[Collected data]
● ● ●

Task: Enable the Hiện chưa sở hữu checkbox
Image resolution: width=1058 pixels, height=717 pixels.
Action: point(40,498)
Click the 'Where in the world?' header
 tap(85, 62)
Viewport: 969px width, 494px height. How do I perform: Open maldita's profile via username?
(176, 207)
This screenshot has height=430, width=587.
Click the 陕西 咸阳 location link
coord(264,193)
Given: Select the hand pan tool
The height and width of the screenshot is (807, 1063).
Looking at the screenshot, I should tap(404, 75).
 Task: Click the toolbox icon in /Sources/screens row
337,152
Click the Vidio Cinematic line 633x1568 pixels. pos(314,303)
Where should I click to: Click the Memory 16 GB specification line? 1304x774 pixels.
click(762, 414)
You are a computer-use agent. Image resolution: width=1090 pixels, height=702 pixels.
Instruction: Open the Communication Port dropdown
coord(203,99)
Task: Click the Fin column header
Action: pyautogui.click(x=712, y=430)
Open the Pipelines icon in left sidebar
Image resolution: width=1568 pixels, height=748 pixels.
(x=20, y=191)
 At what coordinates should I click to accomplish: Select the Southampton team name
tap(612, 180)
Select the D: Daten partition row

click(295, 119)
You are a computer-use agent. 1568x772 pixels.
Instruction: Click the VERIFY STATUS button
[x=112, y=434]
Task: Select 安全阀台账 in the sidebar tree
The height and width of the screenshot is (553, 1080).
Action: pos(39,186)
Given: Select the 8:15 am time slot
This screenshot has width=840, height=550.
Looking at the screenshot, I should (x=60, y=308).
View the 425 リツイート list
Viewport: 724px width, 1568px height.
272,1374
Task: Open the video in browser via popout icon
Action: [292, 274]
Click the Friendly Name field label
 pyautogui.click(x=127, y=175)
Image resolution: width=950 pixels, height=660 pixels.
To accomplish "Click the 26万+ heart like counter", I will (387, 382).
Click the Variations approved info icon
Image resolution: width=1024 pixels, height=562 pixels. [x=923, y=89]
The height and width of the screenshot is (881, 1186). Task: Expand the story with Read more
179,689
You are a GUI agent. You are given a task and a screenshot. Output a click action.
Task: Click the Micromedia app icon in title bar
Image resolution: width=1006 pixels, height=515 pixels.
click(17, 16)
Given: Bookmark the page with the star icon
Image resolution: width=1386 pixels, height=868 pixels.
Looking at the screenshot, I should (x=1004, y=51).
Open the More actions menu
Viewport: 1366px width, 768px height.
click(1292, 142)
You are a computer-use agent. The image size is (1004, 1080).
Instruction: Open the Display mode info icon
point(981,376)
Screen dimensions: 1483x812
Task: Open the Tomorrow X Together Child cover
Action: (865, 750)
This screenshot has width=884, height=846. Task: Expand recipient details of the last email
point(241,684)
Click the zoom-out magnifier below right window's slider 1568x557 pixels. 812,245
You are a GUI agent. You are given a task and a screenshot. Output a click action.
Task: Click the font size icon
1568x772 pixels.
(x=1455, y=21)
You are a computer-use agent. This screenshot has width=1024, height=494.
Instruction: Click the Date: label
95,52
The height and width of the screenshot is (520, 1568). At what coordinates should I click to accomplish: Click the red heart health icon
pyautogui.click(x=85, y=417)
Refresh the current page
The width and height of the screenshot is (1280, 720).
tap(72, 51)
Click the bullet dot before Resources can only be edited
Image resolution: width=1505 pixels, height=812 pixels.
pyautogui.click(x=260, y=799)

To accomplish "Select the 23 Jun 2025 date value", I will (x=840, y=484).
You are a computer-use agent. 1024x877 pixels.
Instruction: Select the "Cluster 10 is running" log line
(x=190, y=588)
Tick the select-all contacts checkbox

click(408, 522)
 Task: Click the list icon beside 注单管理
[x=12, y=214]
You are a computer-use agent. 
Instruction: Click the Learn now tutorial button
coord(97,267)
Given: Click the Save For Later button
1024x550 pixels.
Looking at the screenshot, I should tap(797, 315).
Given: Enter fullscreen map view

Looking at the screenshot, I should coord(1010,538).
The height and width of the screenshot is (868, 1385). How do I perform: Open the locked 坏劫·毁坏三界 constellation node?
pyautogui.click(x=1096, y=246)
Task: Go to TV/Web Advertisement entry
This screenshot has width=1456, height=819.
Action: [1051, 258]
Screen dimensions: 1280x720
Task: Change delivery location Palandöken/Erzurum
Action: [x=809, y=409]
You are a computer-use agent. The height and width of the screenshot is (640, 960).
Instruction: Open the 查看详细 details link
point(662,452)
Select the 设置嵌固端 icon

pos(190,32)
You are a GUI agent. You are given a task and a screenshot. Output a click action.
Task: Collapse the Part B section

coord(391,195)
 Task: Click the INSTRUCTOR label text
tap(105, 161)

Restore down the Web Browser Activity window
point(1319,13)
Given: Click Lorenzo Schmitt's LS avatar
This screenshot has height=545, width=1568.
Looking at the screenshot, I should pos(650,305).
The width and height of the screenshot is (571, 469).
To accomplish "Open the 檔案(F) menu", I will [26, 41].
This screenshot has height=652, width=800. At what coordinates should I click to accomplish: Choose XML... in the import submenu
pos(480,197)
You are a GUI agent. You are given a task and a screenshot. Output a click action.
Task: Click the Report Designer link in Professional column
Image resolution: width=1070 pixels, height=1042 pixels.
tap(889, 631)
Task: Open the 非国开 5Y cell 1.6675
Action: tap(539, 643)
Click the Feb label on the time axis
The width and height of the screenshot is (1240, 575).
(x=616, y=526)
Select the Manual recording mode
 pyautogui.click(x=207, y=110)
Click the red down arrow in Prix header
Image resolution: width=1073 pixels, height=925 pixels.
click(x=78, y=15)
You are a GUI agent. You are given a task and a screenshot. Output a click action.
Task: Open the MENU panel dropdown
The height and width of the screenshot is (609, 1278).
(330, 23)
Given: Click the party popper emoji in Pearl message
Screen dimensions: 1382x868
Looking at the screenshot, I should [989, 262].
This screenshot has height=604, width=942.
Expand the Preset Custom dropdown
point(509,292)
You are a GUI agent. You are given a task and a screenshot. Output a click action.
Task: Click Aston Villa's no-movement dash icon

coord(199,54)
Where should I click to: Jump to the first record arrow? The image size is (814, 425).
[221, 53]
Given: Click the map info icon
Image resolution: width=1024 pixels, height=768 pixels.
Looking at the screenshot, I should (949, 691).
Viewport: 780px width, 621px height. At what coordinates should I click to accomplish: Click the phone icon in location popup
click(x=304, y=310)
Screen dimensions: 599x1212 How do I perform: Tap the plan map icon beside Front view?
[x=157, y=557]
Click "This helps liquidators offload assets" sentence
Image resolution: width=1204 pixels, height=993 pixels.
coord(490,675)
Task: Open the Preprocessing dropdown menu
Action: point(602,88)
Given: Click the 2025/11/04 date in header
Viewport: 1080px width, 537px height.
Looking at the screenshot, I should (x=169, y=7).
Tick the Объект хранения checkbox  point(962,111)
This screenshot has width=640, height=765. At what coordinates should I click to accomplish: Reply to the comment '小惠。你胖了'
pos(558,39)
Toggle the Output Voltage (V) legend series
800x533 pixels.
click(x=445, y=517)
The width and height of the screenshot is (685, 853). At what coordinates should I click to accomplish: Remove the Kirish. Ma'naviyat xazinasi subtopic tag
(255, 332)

● ● ●

## Instructions for the task
Retype exactly, please, only the lines of the entries that run from the one containing "800x533 pixels." to the last.

## Answer below
800x533 pixels.
click(x=445, y=517)
The width and height of the screenshot is (685, 853). At what coordinates should I click to accomplish: Remove the Kirish. Ma'naviyat xazinasi subtopic tag
(255, 332)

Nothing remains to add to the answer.